- Opening Delimiter -
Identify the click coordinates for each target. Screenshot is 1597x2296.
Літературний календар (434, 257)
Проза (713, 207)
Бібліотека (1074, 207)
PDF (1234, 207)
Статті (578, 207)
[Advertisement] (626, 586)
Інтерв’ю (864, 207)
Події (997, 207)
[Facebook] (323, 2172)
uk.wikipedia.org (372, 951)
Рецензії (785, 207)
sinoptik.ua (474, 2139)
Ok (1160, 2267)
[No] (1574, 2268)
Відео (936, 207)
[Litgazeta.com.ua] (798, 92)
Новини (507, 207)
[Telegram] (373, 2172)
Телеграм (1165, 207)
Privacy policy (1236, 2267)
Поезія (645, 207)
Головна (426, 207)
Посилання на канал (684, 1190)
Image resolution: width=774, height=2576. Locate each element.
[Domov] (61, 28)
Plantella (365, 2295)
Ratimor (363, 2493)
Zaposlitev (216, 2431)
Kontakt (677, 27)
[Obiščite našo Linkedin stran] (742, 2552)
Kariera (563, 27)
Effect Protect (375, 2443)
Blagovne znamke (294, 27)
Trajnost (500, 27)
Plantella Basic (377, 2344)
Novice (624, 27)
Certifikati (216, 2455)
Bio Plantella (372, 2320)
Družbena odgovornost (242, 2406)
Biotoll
- Closing Delimiter -
Task to carry out
Scan the material above. Extract every line in which the word "each" occurs.

Written solution
Identify the click coordinates for each target. Screenshot is 1597x2296.
Image resolution: width=774, height=2576. Locate each element.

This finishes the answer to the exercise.